Der Punkt ist nämlich, dass dem Katechismus die seelsorgliche Begleitung eines Betroffenen wichtiger ist, als die ethische Bewertung. Die seelsorgliche Begleitung soll das Ziel haben, den Suizidenten wieder zu einem neuen Leben zu verhelfen, zu einer „Auferstehung mitten im Leben“, wie es ausdrücklich heißt. Indirekt kann man daraus also schließen, dass der Suizid zu vermeiden ist.

Die Enthaltung eines Urteils und die ethische Ambivalenz der evangelischen Kirche ergibt sich aus den vielfältigen Ursachen und Kontexten von Suizidalität, die eine einheitliche Beurteilung erschweren. Dennoch spricht auch der Katechismus immer von dem Suizid, also so als ob es nur eine Art gäbe. Das habe ich schon in den anderen Episoden kritisiert.

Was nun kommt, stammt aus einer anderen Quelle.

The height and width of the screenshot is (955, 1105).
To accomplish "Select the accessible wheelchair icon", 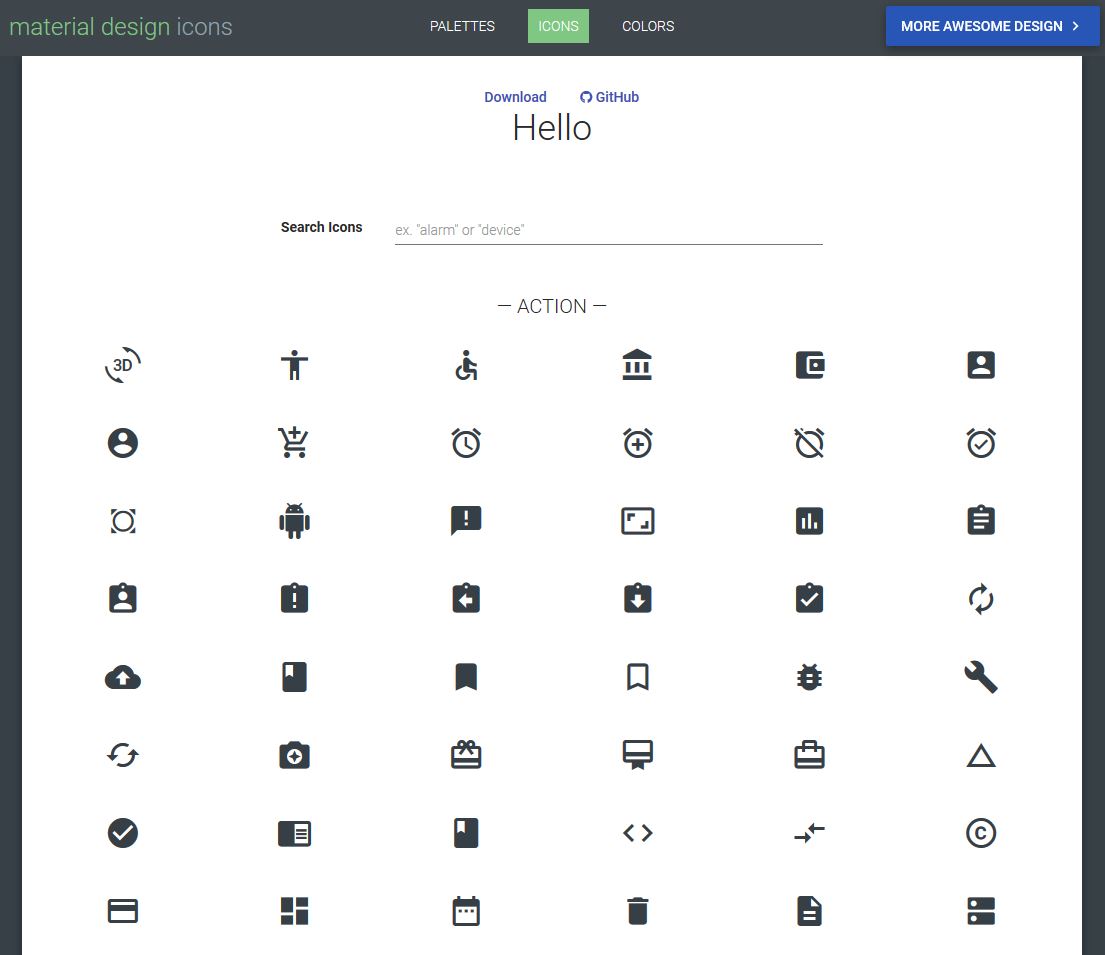I will 466,365.
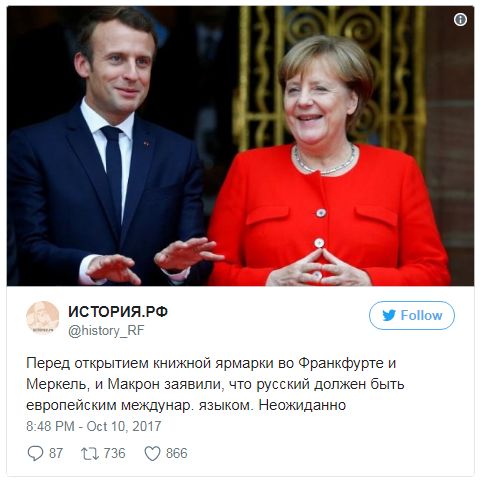Open the tweet's attached photo
This screenshot has height=481, width=480.
(x=240, y=146)
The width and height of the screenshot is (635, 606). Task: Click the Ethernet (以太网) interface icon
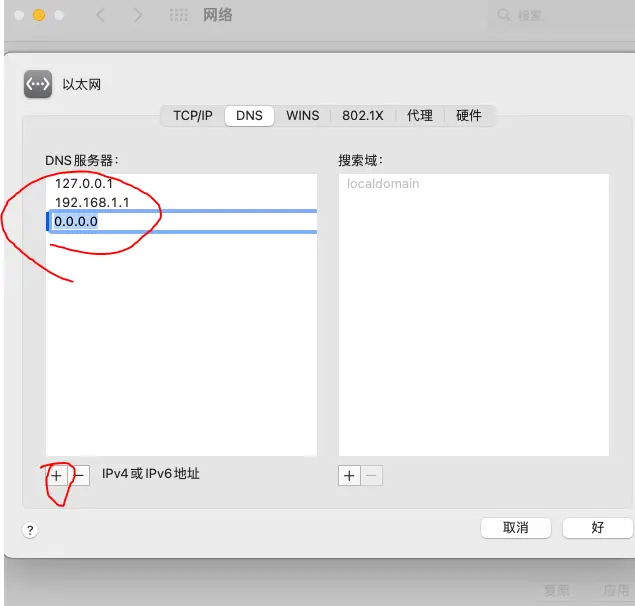tap(38, 85)

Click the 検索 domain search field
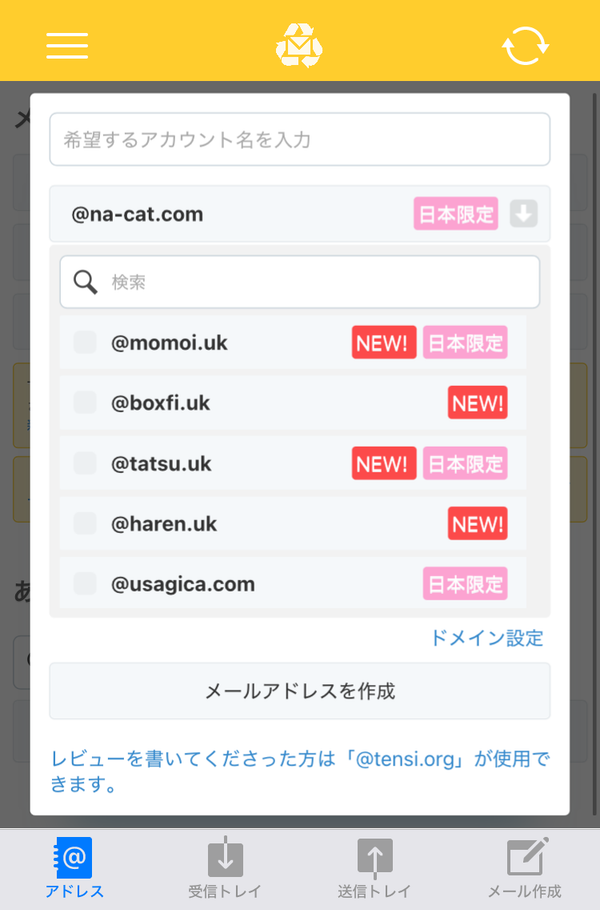coord(299,282)
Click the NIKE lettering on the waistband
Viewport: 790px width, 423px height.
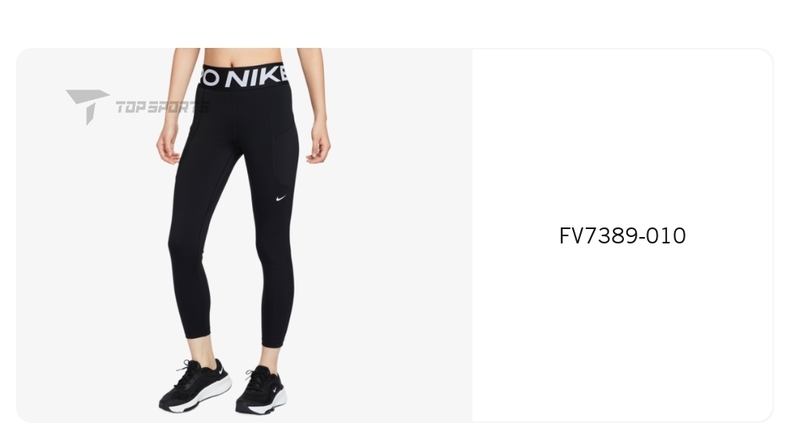tap(257, 77)
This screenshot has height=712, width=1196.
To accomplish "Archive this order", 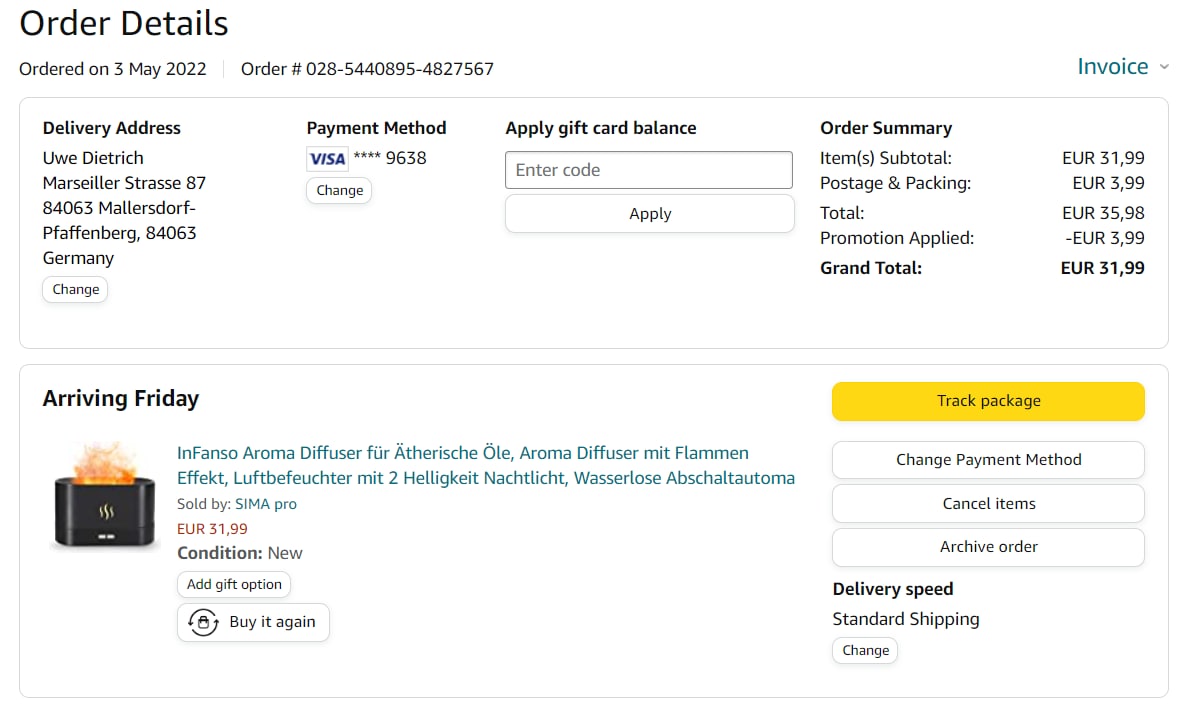I will pos(988,547).
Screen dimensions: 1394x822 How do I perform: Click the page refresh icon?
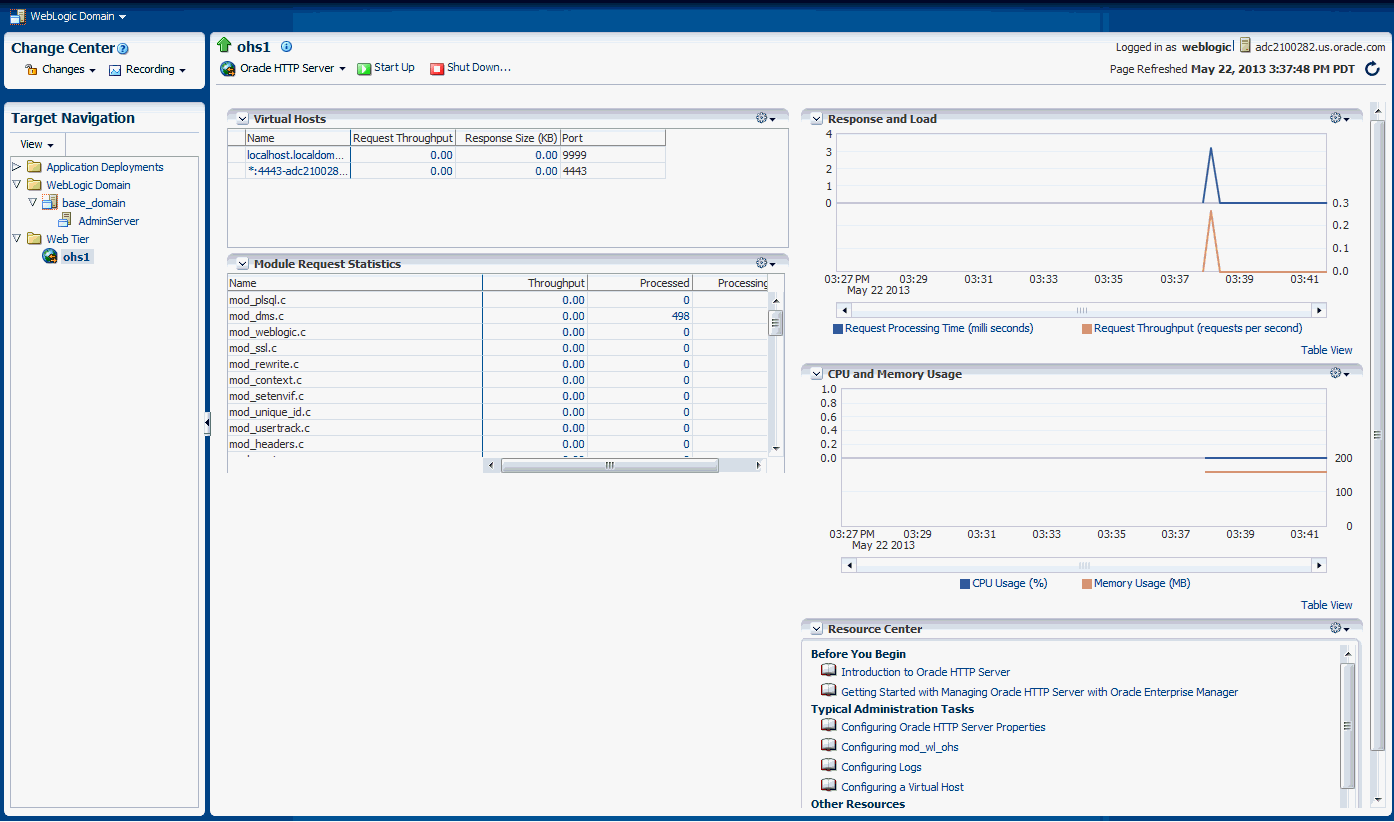(x=1372, y=69)
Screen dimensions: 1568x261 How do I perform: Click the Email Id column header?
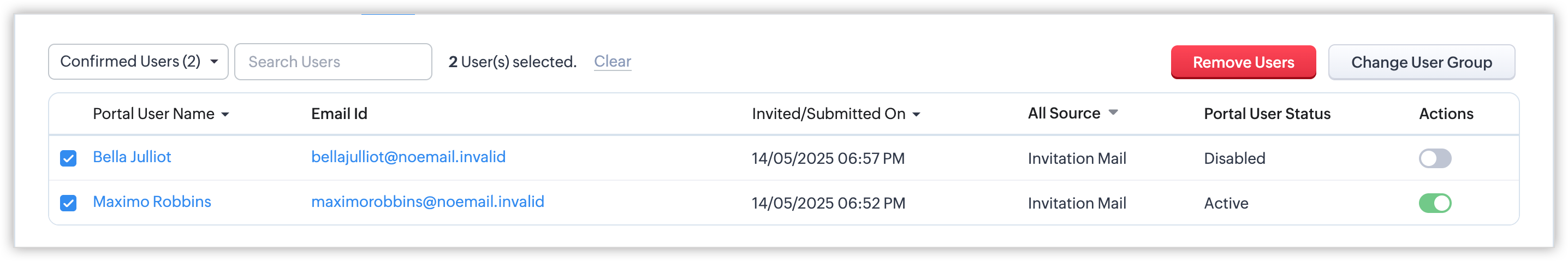pos(339,114)
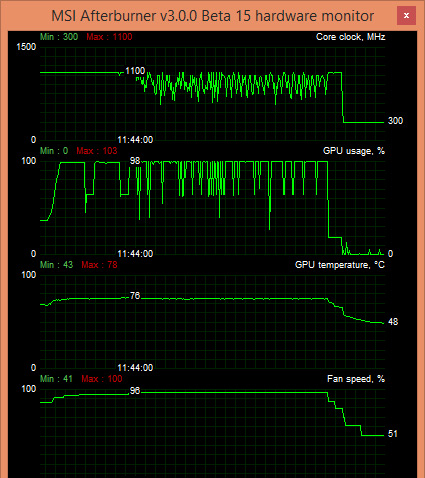Screen dimensions: 425x478
Task: Close the hardware monitor window
Action: click(x=406, y=15)
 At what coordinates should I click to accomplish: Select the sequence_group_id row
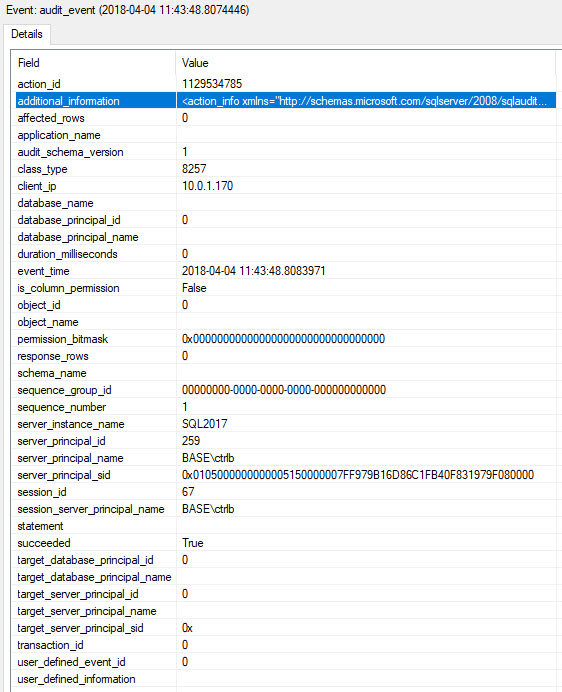pyautogui.click(x=286, y=390)
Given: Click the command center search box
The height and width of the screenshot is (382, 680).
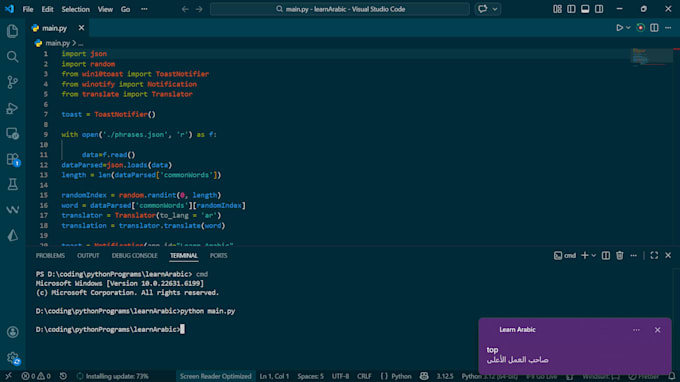Looking at the screenshot, I should [x=340, y=9].
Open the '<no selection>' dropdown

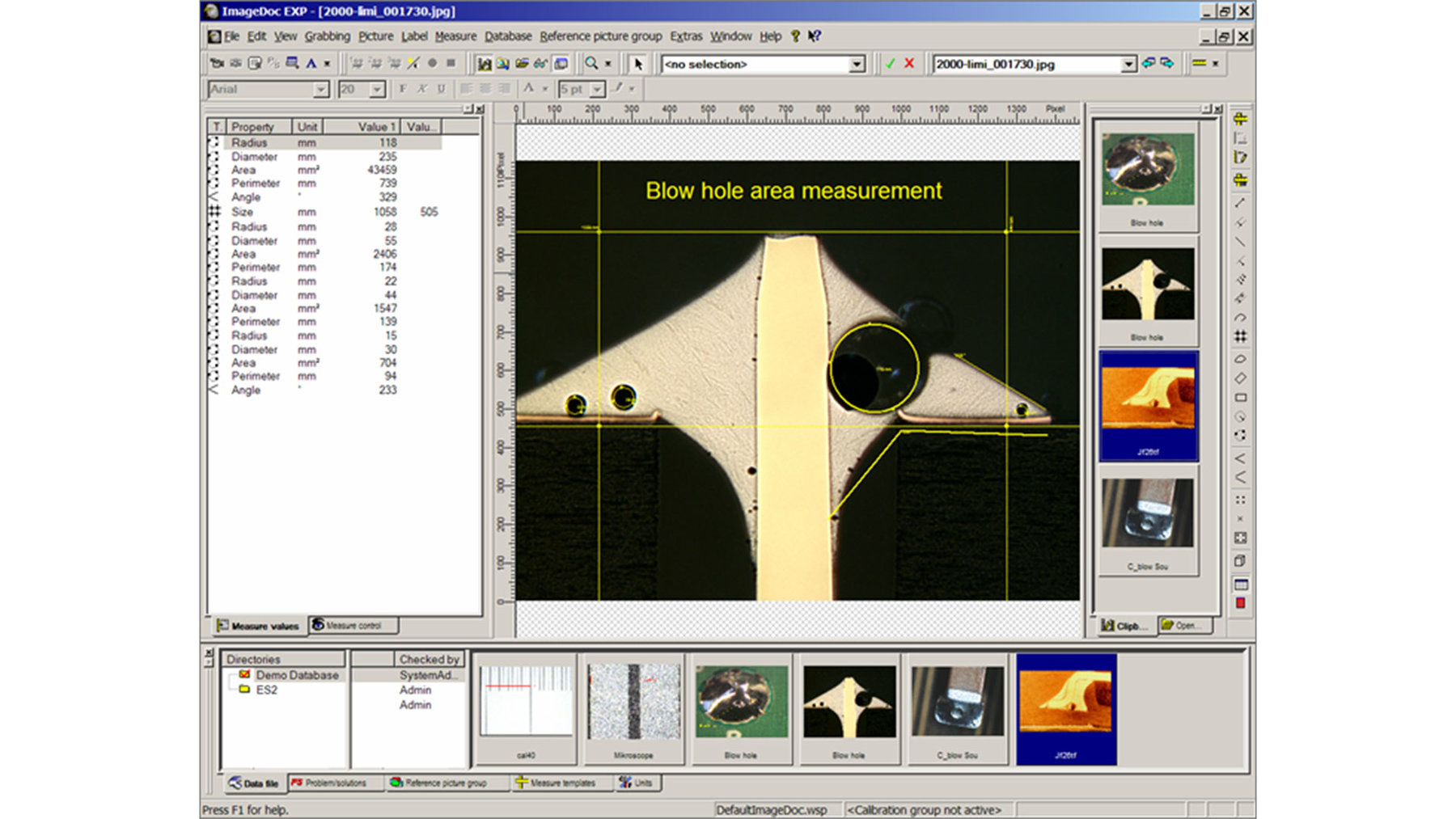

Ausdrücklich wird betont, dass es zu keiner Ungleichbehandlung von Suizidenten in Hinblick auf das Begräbnis kommen darf, wie es auch in der evangelischen Kirche früher einmal der Fall war. Mit der katholischen Kirche stimmt die evangelische überein, dass Gott auch die Suizidenten nicht verdammen, sondern für sie Wege des Heiles eröffnen wird.

Diese unterschiedlichen Zugangsweisen haben auch ganz praktische Konsequenzen. Als vor wenigen Jahre in Österreich der assistierte Suizid zugelassen wurde, hat die katholische Caritas anders darauf reagiert als die evangelische Diakonie. Während die Caritas diese Möglichkeit in ihren Heimen nicht zulässt, hält die evangelische Kirche sich in der Ambivalenz. Beides hat seine Vorteile:

In einem Pflegeheim der Caritas kann ich mir sicher sein, zu keinem Suizid – direkt oder indirekt – gedrängt zu werden. Vielmehr ist klar, dass es solches hier nicht gibt. Ich kann ohne – realen oder eingebildeten – Druck dem Lebensende entgegengehen.

In den Pflegeheimen der Diakonie wird die Not der Menschen im Leiden gesehen. Und es wird als unmenschlich betrachtet, dass jemand aus dem Heim ausziehen müsste, wenn er den assistierten Suizid in Anspruch nehmen wollen würde, und damit nicht mehr in seiner vertrauten Umgebung sterben dürfte.

Zum Abschluss möchte ich mit einem Zitat aus dem evangelischen Katechismus schließen, in dem auf die Lehre des Theologen Karl Barth Bezug genommen wird.

Er spricht vom Suizid als eine

im Glauben unmögliche Möglichkeit des Menschen. Glauben und Todeshang stehen sich wie Leben und Tod gegenüber. Und doch können Gottes Wege den Menschen auch in und durch diesen Tod hindurch begleiten. […] Die durch Jesus Christus offenbar gewordene Liebe Gottes kann dem Angefochtenen zeigen, dass ihn nichts trennen kann von dieser Liebe (Röm 8,38f.) und dass auch Scham, Schuld und andere scheinbar unüberwindliche Sackgassen im Leben, die zu Todesmächten werden können, von der göttlichen Vergebung relativiert und entmachtet werden.